## Intermediate Algebra (12th Edition)

$3(4k^2+9)(2k+3)(2k-3)$
$\bf{\text{Solution Outline:}}$ To factor the given expression, $48k^4-243 ,$ factor first the $GCF.$ Then use the factoring of the difference of $2$ squares. $\bf{\text{Solution Details:}}$ The $GCF$ of the terms in the given expression is $3 ,$ since it is the greatest expression that can divide all the terms evenly (no remainder.) Factoring the $GCF$ results to \begin{array}{l}\require{cancel} 3(16k^4-81) .\end{array} The expressions $16k^4$ and $81$ are both perfect squares (the square root is exact) and are separated by a minus sign. Hence, $16k^4-81 ,$ is a difference of $2$ squares.

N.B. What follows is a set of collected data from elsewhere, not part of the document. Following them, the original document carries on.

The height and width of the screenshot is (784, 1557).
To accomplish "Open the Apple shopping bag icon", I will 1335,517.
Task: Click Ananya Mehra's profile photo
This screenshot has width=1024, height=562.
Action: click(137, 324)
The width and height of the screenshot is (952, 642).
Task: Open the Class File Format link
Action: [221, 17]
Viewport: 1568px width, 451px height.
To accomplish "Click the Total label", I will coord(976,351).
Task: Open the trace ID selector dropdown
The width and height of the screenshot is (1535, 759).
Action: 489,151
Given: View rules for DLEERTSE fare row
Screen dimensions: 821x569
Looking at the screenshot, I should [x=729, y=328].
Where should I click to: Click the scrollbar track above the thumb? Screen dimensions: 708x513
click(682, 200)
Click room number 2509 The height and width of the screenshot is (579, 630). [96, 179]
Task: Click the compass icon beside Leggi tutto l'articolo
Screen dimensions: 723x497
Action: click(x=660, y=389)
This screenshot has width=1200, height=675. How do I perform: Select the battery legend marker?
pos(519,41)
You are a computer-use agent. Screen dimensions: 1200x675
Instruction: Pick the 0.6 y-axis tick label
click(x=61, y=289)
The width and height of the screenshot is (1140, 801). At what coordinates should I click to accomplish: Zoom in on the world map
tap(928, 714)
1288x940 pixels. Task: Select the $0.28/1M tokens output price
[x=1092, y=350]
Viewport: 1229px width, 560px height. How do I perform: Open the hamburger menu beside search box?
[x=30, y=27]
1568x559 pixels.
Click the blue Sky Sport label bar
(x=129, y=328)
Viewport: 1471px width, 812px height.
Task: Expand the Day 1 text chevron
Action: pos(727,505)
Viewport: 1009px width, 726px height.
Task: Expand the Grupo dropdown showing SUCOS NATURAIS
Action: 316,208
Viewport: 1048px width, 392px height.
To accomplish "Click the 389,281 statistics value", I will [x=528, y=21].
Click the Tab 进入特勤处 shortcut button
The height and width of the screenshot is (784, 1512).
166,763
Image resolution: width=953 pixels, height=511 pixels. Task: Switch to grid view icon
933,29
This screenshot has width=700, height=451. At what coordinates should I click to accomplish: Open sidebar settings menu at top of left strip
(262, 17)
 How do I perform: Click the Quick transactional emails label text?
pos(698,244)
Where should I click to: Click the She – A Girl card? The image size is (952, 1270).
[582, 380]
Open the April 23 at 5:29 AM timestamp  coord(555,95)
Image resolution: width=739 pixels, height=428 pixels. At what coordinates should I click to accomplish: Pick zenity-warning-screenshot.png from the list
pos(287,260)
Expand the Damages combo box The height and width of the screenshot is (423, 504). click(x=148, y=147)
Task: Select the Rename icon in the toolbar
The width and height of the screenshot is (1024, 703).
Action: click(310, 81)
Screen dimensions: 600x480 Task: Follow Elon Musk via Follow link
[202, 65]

Using the factoring of the difference of $2$ squares which is given by $a^2-b^2=(a+b)(a-b),$ the expression above is equivalent to \begin{array}{l}\require{cancel} 3[(4k^2)^2-(9)^2] \\\\= 3[(4k^2+9)(4k^2-9)] \\\\= 3(4k^2+9)(4k^2-9) .\end{array} The expressions $4k^2$ and $9$ are both perfect squares (the square root is exact) and are separated by a minus sign. Hence, $4k^2-9 ,$ is a difference of $2$ squares. Using the factoring of the difference of $2$ squares which is given by $a^2-b^2=(a+b)(a-b),$ the expression above is equivalent to \begin{array}{l}\require{cancel} 3(4k^2+9)[(2k)^2-(3)^2] \\\\= 3(4k^2+9)[(2k+3)(2k-3)] \\\\= 3(4k^2+9)(2k+3)(2k-3) .\end{array}